I think that was Lackey warming in the pen at that time, too.
 
https://www.youtube.com/watch?v=gtodC5i-Exc
 

ookami7m

Well-Known Member
Lifetime Member
SoSH Member
Jul 15, 2005
5,682
Mobile, AL
The younger me would have said Brunsnsky's slide into RF with the catch that no one saw. Now though I have to go with Damon's lead off HR in game 7 of the 04 ALCS. That was when I knew we were going to win.
 

LahoudOrBillyC

Indian name is Massages Ellsbury
Lifetime Member
SoSH Member
Dec 10, 2003
4,073
Willamette Valley
ookami7m said:
The younger me would have said Brunsnsky's slide into RF with the catch that no one saw.
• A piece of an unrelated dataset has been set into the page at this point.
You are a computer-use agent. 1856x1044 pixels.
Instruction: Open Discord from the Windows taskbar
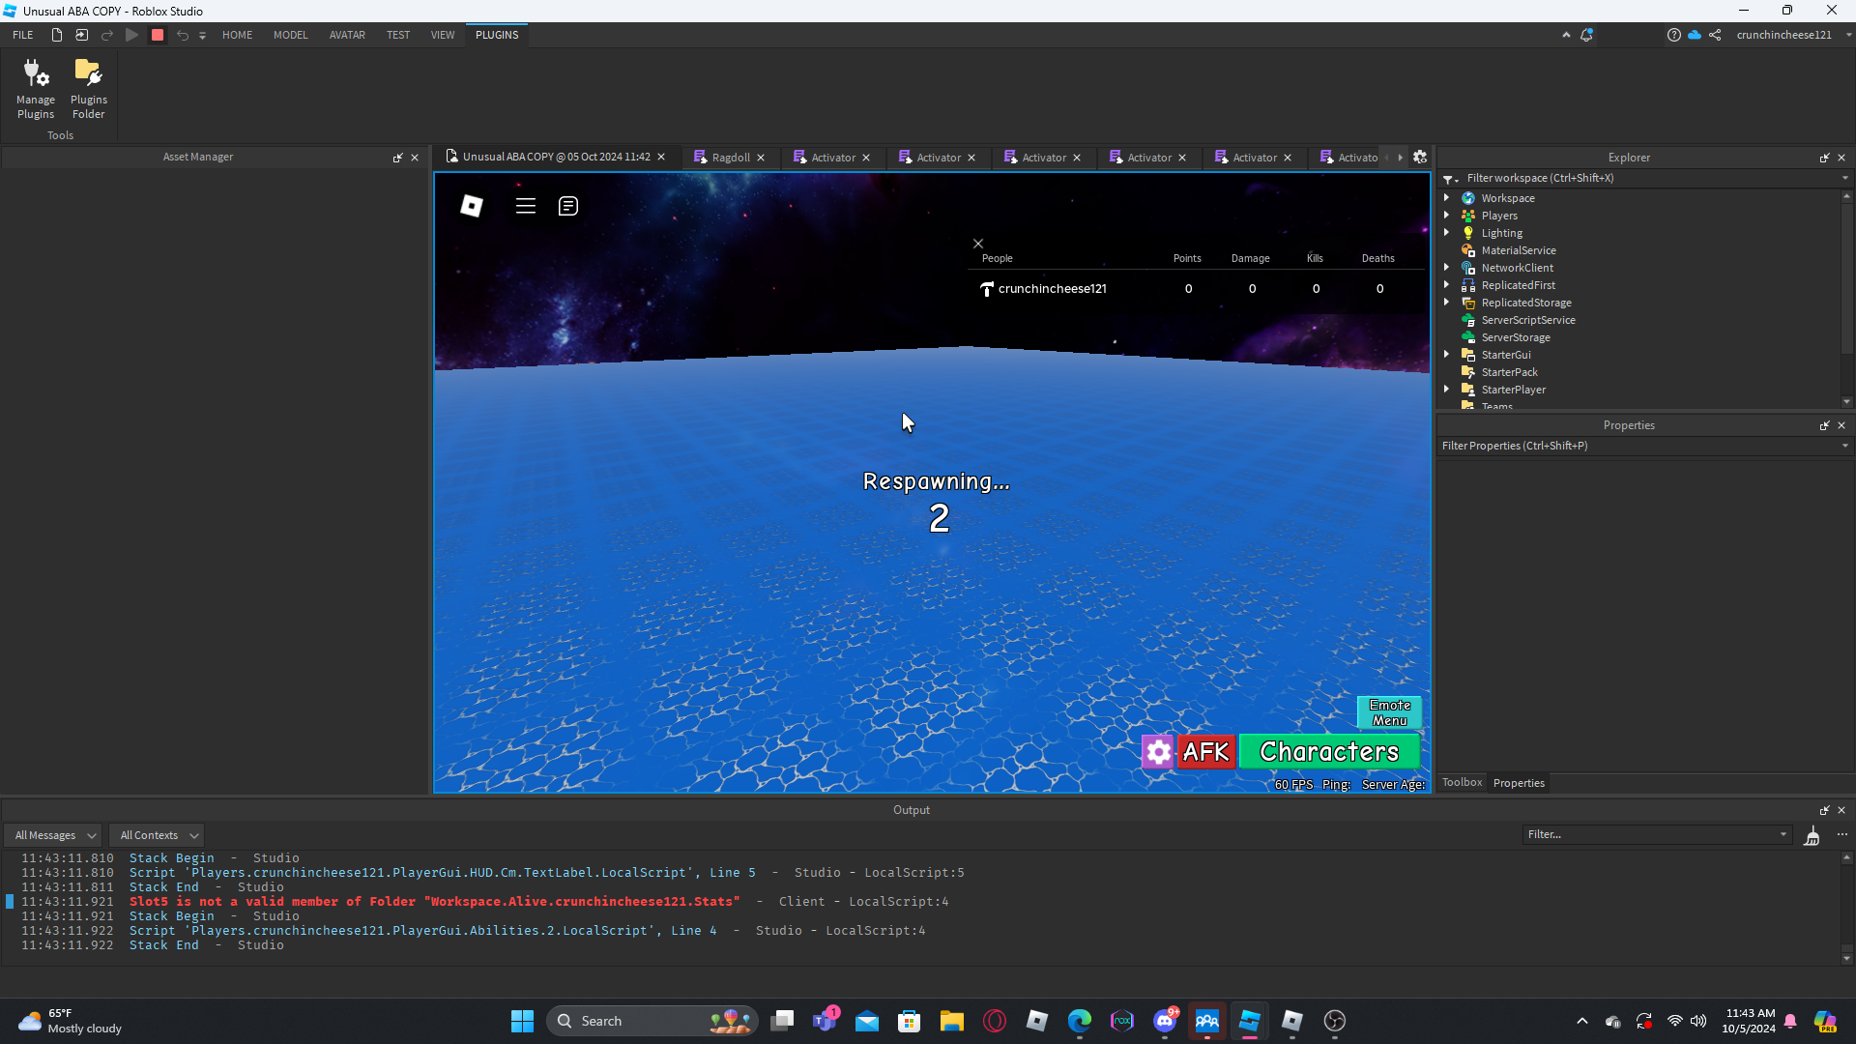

Now though I have to go with Damon's lead off HR in game 7 of the 04 ALCS. That was when I knew we were going to win.
Damon did not hit a lead off home run in Game 7 of the 2004 ALCS. So you might have to stick with Brunansky.
 

cannonball 1729

Member
SoSH Member
Sep 8, 2005
3,578
The Sticks
MentalDisabldLst said:
I'll echo D-Lowe dropping the hammer on Terrence Long.  I was at the Riviera in NYC, it was my first postseason as a Sox fan, and all year I had had little confidence in Lowe.  After the way Grady had Grady'd up the inning, I was just wondering if the game was going to be tied and go to extras or if we'd lose on the spot.  I was racing through what it would feel like for our season to be over.  It was a full count.  How could he not walk in the tying run?
 
As the ball flew across the TV screen - I still remember where I was standing in that bar - I knew it was too far to the left.  Fastball inside and up, ball four.  My mind had already started to process how we'd salvage the tie.  I think the only person more surprised than I was that it dropped a whole fucking foot , right into the middle of the strike zone, was Terrence Long.  When I saw the ump's fist shoot out to signal strike three, I lost it and started hugging everyone in sight.  Beer was spilled everywhere, the place was mayhem.  My heart was racing for hours.  I needed a shower by the time I got home.  What a rush.
 
Am I missing something?  Long struck out on a 1-2 count.
 

CaptainLaddie

dj paul pfieffer
SoSH Member
Sep 6, 2004
36,908
where the darn libs live
In person?  I've had a few pretty awesome moments at Fenway -- I was there for the back-to-back-to-back-to-back homers vs the Yankees in 2007 (with my then-girlfriend, now-wife in her first experience at Fenway), and for King Felix going 7+ perfect (and believe me I was rooting for it), and for back-to-back Pedro starts in 99, and I was even there for the comeback vs the Rays in the 08 playoffs.  But my favorite is still being at Fenway on my birthday in 2004 for Game 5 of the ALCS.  Nothing compares to that for me, in person.
 
Yeah, back to Foulke was great, but the pure "HOLY FUCK!" of Ortiz' grand slam in October 2013 was pretty incredible, and Bellhorn's homer in G1 of the 2004 WS is up there was well.